[Opening Given entries section]

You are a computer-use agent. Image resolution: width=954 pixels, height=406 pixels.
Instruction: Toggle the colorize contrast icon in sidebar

[Closing Given entries section]
[Opening Given entries section]

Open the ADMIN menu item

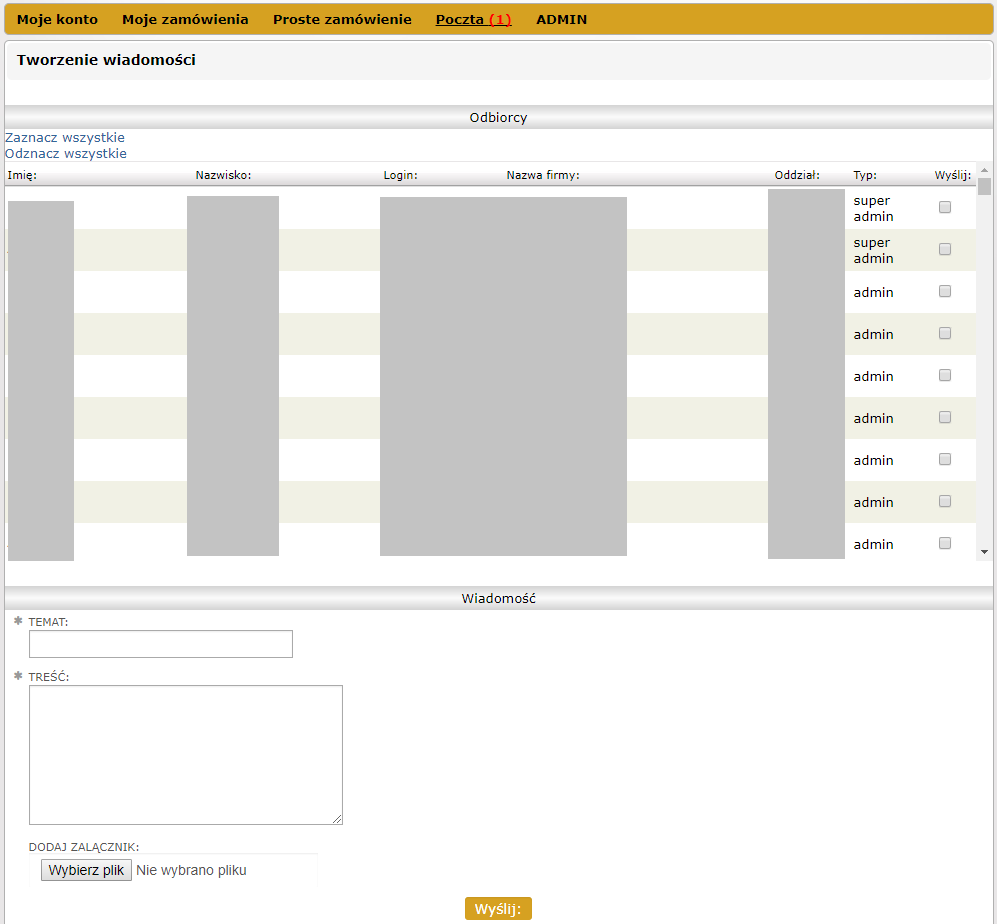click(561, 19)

[Closing Given entries section]
[Opening Given entries section]

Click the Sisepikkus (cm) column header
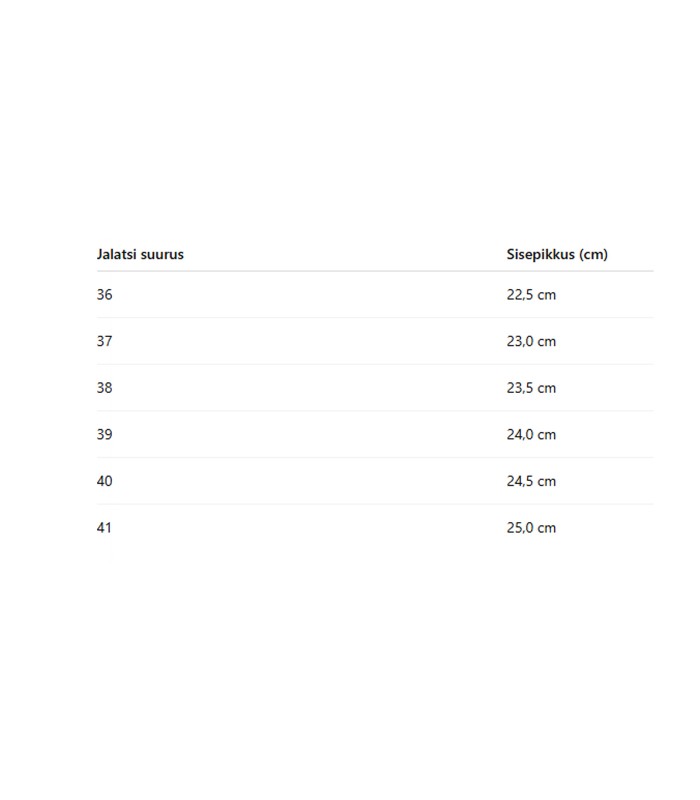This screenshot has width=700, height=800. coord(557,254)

[Closing Given entries section]

• Directions for this task: With the line holding "You are a computer-use" as the first and the line holding "Instruction: Toggle the" as the last, set down that range of the entries above exactly, and nothing else.

• Answer for this exercise:
You are a computer-use agent. Image resolution: width=954 pixels, height=406 pixels.
Instruction: Toggle the colorize contrast icon in sidebar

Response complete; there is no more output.